- TASK REQUIREMENTS:
Only the lines from the one containing "The width and" through the end of the records should be retyped, exactly and including both ends; pictures stay out.

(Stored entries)
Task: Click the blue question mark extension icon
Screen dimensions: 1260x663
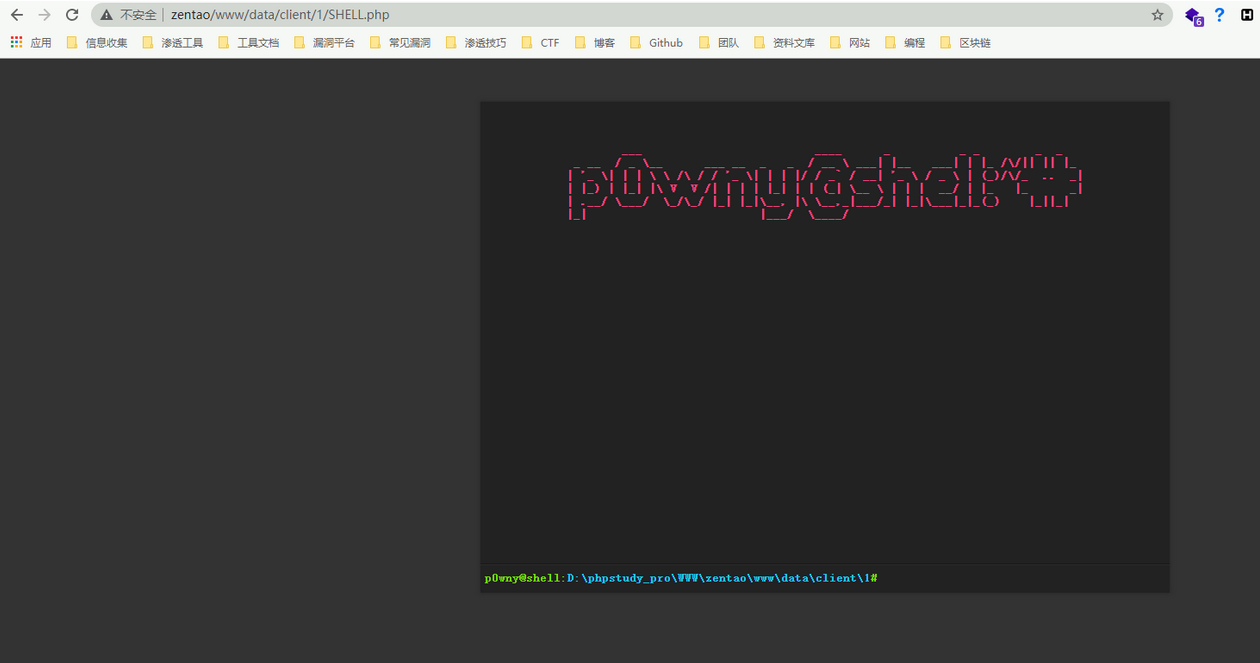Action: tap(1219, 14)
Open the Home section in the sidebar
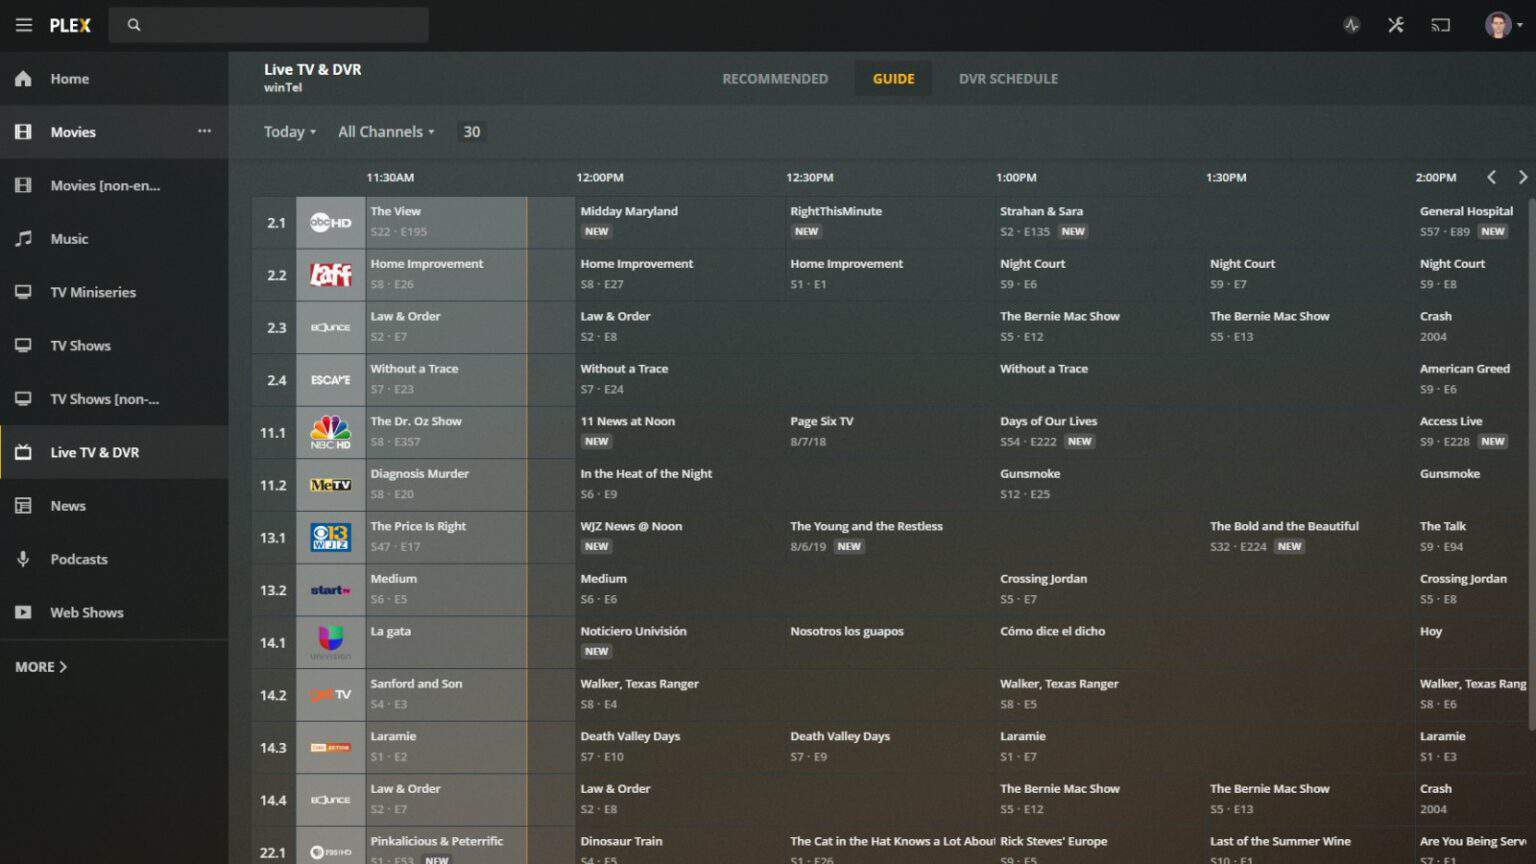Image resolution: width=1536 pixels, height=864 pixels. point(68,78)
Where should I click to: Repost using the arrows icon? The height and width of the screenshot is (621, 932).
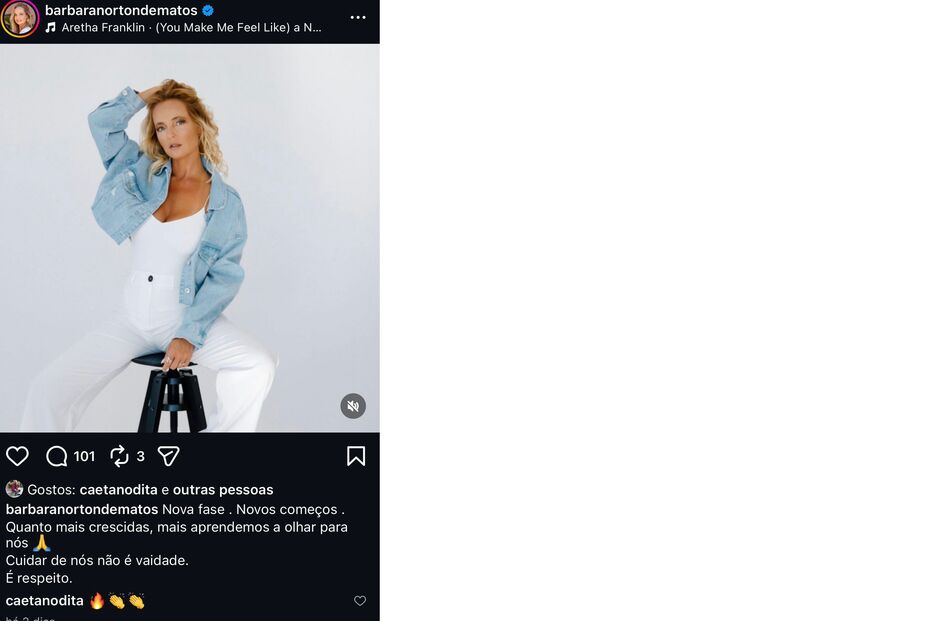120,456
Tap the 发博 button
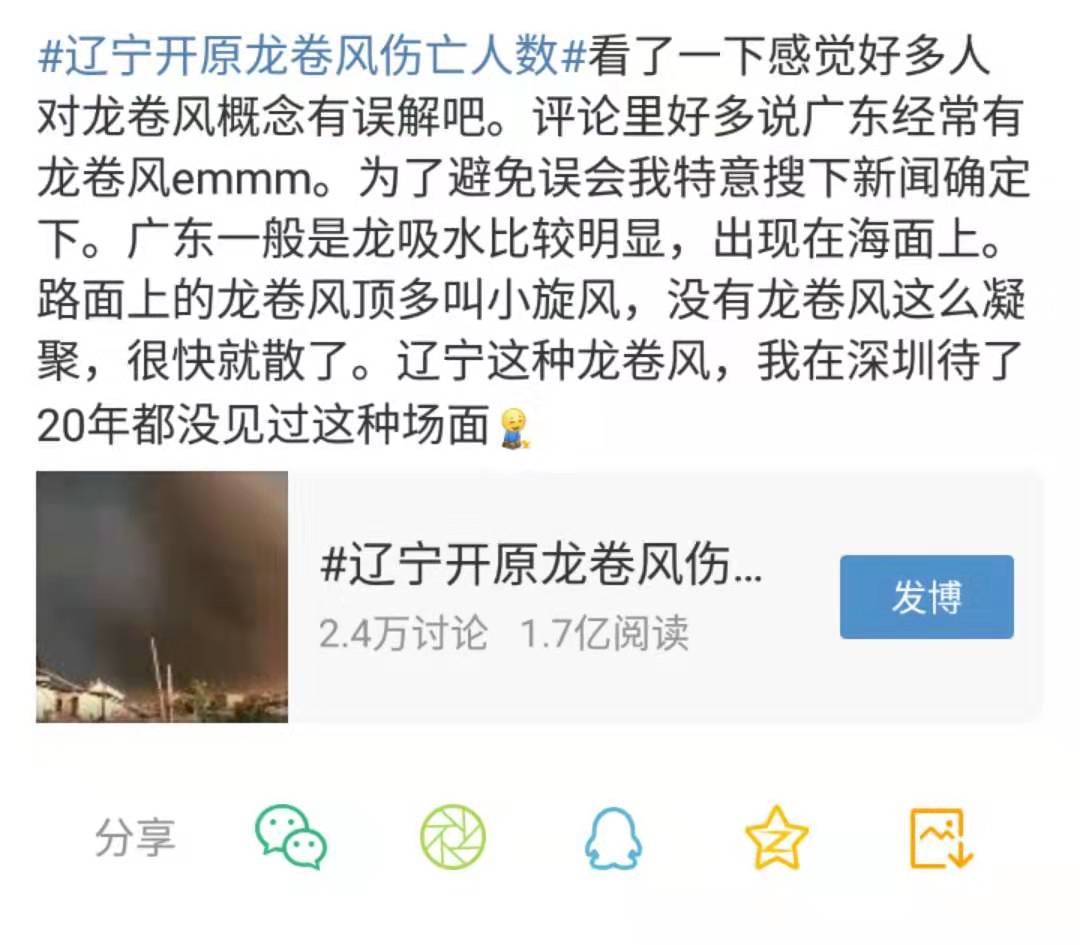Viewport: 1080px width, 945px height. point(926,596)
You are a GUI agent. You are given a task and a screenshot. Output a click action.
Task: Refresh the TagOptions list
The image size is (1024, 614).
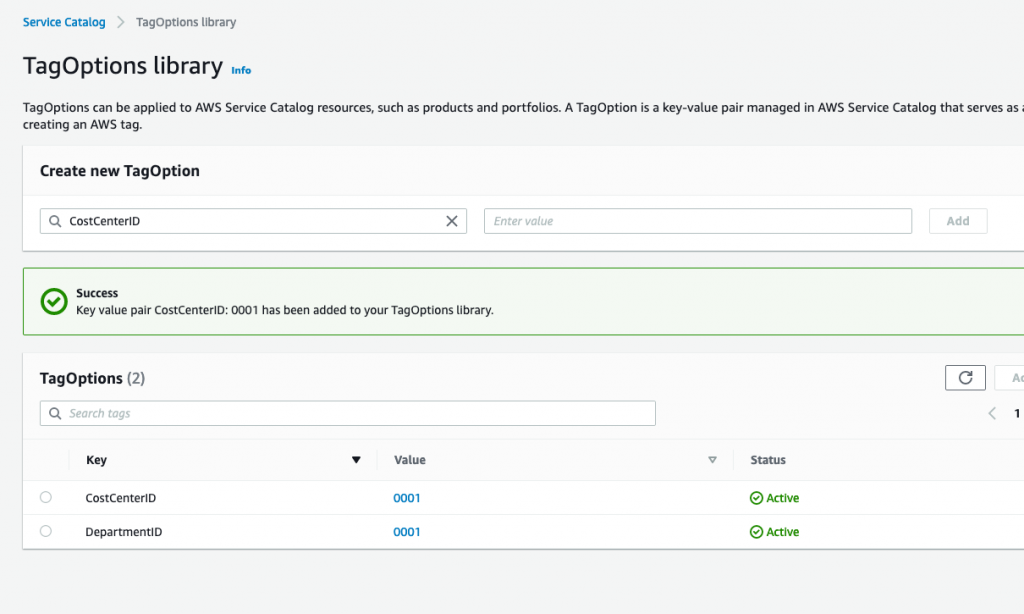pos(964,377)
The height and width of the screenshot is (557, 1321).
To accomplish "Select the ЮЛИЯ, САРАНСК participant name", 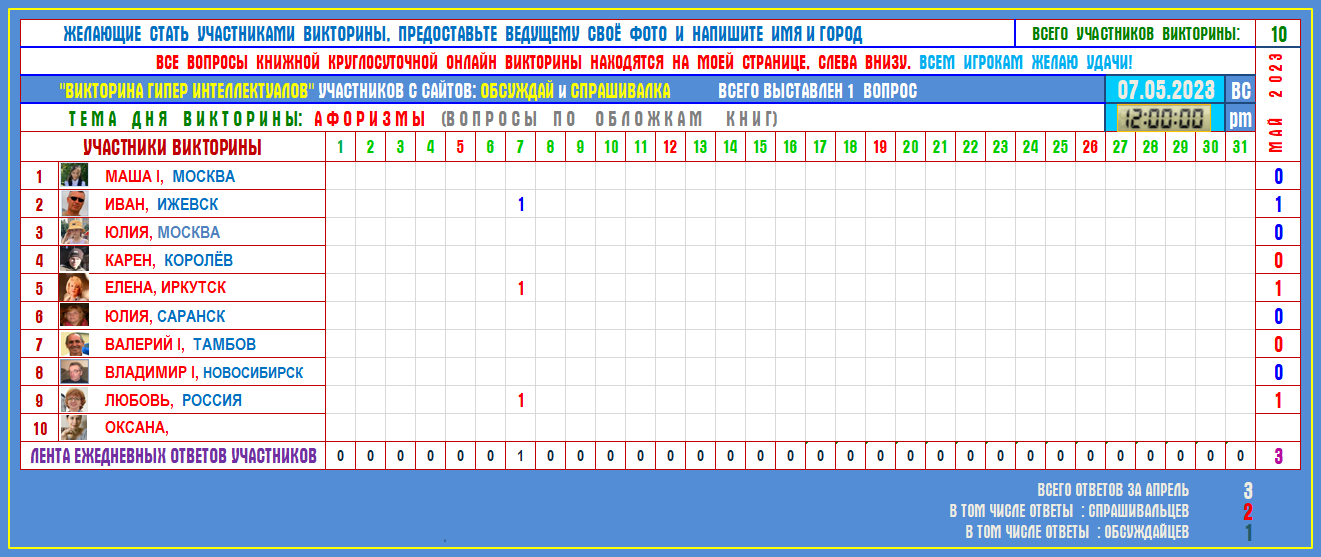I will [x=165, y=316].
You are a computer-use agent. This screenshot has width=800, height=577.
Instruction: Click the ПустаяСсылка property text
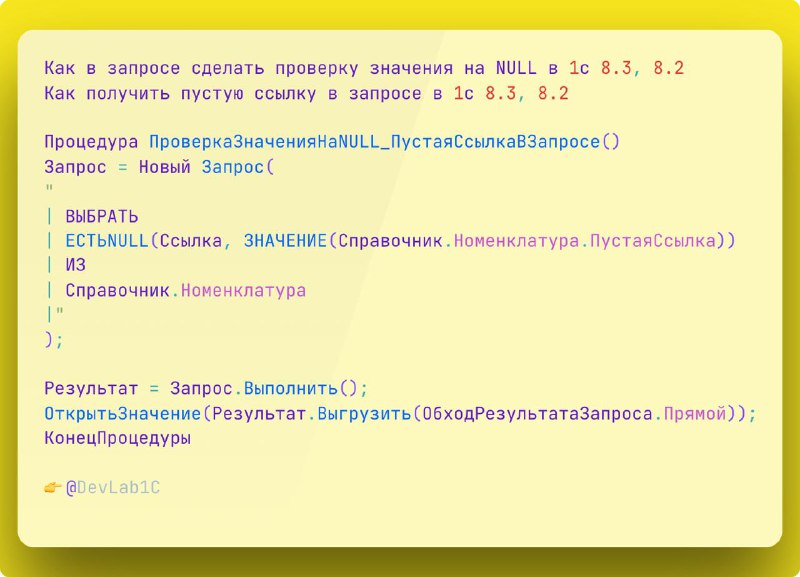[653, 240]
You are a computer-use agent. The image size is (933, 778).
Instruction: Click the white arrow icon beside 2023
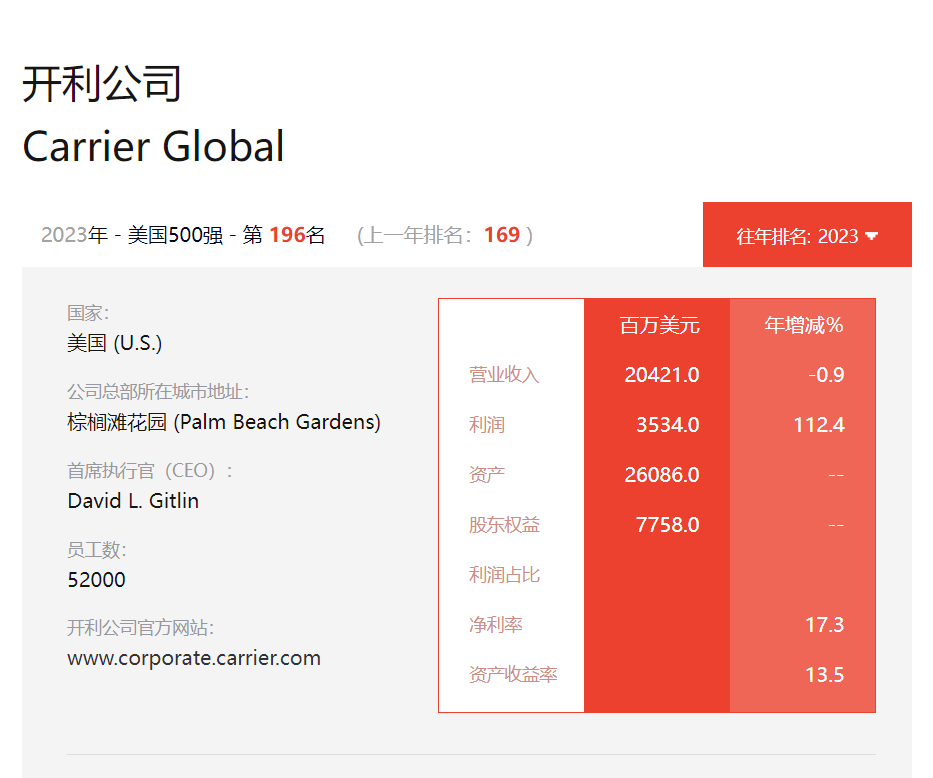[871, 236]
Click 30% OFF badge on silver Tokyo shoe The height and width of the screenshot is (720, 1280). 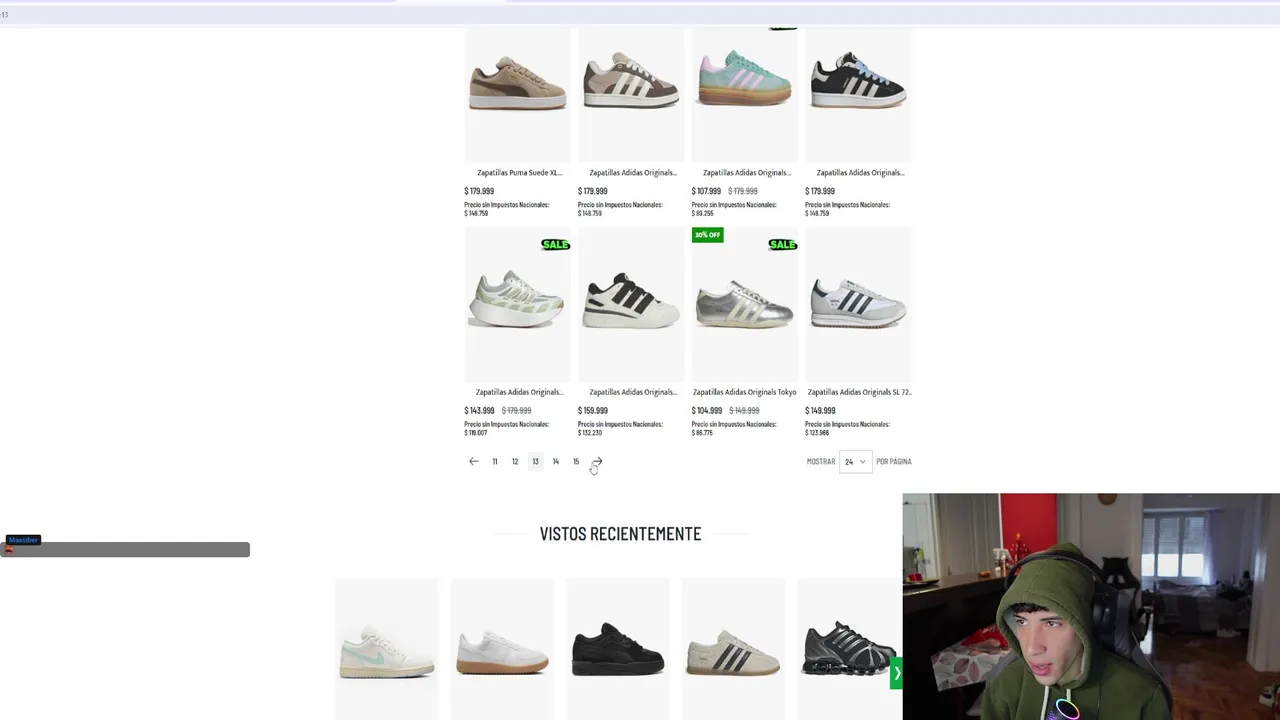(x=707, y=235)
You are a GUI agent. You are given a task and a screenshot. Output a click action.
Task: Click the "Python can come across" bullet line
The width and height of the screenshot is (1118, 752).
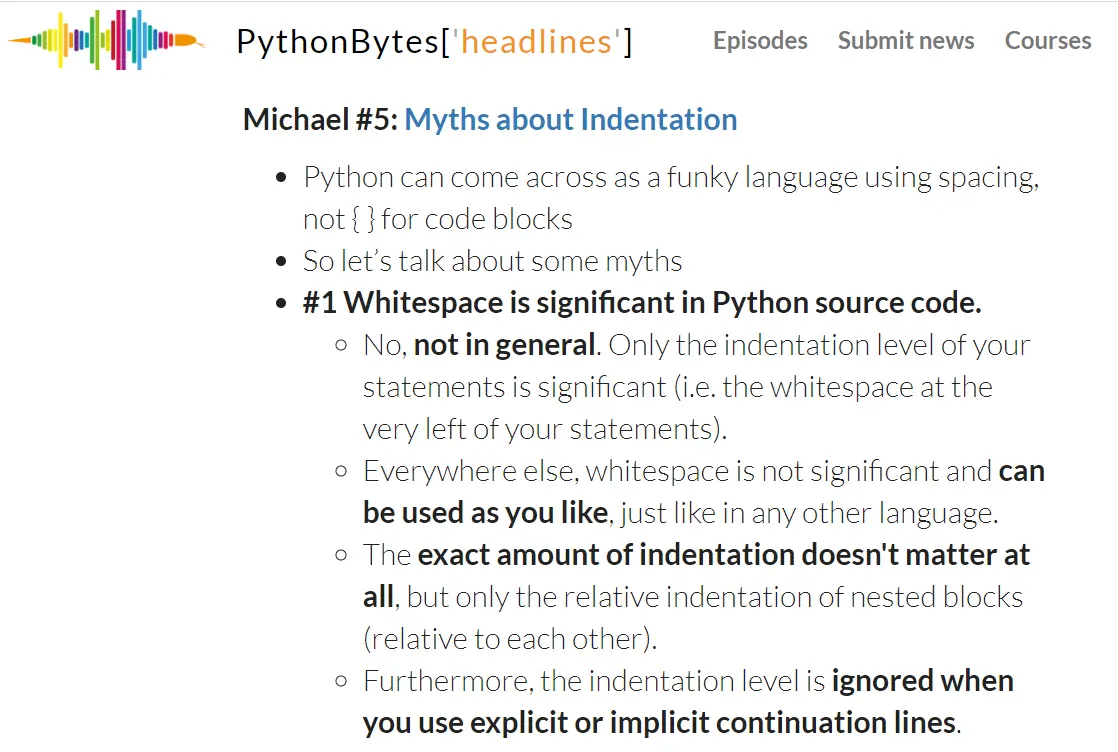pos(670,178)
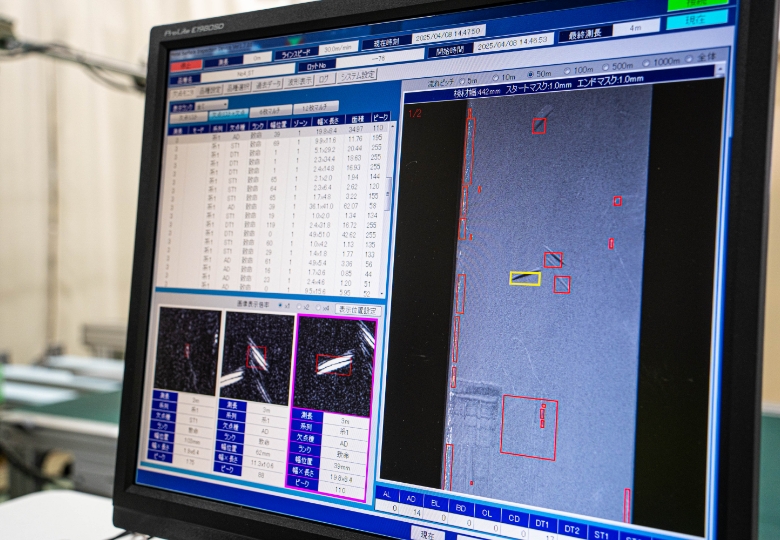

- YOUR RESPONSE:
The width and height of the screenshot is (1118, 752).
pos(670,178)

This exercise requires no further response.